- **The problem**: Each line in the data holding "chevron" should be listed.

=-=-=-=-=

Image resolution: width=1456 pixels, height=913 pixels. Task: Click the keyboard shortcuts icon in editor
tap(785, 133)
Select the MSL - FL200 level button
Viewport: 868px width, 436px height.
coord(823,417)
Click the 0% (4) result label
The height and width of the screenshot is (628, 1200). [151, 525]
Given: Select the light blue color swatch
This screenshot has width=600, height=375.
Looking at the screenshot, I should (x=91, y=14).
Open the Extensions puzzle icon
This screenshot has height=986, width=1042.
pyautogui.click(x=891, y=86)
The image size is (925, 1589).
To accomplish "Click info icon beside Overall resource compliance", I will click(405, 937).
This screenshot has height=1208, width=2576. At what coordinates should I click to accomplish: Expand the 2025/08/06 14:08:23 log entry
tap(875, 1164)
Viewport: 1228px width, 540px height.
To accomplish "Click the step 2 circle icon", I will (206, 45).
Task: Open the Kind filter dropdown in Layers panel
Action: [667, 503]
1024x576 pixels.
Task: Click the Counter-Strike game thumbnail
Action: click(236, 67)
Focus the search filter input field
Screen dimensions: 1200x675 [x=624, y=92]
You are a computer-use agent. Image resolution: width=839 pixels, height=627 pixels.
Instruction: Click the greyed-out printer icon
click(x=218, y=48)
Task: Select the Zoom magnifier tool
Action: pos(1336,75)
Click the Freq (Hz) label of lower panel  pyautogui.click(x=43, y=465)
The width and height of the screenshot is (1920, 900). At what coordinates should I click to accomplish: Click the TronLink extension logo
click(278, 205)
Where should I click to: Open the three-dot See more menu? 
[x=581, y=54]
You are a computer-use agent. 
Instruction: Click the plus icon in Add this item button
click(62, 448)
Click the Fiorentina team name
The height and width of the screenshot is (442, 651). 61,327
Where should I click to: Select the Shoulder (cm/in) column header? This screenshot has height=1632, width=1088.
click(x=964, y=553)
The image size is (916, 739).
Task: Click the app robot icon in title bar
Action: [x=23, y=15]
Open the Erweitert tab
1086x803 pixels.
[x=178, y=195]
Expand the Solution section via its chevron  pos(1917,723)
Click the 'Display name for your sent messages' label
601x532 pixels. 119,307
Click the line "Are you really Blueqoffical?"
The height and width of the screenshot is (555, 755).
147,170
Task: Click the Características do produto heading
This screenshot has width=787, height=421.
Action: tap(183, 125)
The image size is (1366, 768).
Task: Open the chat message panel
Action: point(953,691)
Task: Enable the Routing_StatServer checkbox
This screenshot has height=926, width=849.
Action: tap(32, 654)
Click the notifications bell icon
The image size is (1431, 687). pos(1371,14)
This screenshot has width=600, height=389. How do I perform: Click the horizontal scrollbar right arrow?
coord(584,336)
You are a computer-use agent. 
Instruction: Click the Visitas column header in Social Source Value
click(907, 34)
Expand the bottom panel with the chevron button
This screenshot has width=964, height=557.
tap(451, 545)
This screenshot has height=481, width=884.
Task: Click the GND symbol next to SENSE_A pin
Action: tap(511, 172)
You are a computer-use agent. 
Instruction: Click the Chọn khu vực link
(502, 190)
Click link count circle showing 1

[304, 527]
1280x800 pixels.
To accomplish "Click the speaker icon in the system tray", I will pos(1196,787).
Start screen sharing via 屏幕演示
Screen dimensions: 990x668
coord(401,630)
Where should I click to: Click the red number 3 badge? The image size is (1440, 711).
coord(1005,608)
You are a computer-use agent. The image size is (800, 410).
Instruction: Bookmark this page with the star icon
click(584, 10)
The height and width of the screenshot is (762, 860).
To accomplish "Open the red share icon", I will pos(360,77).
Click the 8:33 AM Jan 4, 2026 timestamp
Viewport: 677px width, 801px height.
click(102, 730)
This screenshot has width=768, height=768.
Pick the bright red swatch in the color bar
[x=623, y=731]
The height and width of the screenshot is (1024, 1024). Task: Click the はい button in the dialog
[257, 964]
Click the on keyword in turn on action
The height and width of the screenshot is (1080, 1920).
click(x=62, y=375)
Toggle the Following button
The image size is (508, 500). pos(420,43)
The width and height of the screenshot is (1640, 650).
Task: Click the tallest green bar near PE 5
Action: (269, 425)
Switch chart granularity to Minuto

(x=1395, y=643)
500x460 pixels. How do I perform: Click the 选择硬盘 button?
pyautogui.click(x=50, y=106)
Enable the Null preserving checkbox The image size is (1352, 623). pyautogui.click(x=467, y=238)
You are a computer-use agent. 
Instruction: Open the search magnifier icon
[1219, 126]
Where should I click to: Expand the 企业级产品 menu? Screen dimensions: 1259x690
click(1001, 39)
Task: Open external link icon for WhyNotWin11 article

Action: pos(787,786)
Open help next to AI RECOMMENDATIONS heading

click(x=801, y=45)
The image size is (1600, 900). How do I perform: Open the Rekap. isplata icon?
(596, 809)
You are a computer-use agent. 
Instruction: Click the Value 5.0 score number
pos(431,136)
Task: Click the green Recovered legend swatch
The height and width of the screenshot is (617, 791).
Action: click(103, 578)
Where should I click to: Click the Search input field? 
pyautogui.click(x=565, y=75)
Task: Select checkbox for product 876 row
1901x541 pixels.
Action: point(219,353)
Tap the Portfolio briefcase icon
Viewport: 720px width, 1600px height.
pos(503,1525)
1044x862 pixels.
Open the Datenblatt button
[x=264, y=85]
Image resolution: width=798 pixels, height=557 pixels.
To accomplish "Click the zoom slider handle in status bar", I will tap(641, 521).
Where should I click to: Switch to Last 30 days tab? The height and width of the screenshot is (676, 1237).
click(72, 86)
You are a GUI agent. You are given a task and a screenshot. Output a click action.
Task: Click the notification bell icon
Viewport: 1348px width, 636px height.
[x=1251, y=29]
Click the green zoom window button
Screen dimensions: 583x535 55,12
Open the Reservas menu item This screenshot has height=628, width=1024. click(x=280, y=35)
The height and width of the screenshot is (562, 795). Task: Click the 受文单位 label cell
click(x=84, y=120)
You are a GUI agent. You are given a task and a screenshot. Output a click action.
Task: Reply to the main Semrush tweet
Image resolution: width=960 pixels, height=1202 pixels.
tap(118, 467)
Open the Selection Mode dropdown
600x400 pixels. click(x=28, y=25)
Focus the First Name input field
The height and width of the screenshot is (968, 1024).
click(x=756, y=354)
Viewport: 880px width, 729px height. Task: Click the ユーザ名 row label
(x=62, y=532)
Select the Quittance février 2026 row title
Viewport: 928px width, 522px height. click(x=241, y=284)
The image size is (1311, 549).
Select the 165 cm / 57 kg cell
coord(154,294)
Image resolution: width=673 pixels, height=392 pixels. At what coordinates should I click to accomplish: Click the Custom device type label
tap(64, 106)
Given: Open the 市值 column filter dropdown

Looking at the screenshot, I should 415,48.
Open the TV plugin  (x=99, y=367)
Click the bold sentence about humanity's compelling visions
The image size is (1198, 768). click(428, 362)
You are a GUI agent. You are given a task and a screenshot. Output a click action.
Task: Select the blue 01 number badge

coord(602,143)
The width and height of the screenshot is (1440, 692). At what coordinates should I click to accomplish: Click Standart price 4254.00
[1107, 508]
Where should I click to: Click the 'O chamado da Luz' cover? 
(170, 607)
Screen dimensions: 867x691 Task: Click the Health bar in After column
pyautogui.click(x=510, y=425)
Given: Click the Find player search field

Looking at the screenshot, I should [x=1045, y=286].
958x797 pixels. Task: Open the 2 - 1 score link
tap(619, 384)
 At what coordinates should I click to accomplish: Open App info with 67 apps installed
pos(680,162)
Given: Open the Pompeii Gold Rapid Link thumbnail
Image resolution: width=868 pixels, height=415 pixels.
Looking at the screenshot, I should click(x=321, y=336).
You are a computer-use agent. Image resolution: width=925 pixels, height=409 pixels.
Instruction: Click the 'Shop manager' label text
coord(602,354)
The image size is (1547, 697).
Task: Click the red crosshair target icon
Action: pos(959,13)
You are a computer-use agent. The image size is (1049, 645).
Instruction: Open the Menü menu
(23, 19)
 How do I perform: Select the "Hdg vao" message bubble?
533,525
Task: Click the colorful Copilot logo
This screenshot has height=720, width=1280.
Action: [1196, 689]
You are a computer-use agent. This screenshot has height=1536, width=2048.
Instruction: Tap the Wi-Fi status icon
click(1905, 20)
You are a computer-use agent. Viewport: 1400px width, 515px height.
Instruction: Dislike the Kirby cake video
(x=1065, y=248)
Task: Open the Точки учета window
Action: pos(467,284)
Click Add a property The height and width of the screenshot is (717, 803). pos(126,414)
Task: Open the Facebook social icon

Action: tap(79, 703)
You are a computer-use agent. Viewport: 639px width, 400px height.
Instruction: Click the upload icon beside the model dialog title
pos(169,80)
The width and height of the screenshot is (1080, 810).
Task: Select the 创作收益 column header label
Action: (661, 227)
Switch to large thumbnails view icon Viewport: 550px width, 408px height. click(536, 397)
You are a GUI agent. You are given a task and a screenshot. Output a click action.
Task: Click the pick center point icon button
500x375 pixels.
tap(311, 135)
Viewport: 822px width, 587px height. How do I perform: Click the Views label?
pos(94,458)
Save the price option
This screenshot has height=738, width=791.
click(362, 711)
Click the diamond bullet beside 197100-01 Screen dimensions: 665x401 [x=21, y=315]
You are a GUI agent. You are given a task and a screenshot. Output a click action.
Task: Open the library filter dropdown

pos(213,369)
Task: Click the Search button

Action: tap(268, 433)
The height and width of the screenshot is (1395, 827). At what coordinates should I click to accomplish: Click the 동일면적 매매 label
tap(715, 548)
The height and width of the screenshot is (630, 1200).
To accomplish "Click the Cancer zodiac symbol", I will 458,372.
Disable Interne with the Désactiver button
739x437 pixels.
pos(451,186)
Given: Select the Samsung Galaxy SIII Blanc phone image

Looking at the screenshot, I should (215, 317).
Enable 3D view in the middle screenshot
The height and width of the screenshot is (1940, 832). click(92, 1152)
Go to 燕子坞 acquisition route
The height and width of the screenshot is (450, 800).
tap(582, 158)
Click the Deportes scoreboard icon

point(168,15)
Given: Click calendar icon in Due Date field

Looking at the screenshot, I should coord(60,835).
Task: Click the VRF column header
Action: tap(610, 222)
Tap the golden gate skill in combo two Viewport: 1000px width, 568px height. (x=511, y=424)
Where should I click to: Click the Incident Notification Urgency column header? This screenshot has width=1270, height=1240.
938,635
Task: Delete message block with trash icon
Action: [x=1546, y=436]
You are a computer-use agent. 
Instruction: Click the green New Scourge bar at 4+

=-=-=-=-=

- **Answer for the task**:
Expand the Solution section via its chevron  pos(1917,723)
Expand the bottom panel with the chevron button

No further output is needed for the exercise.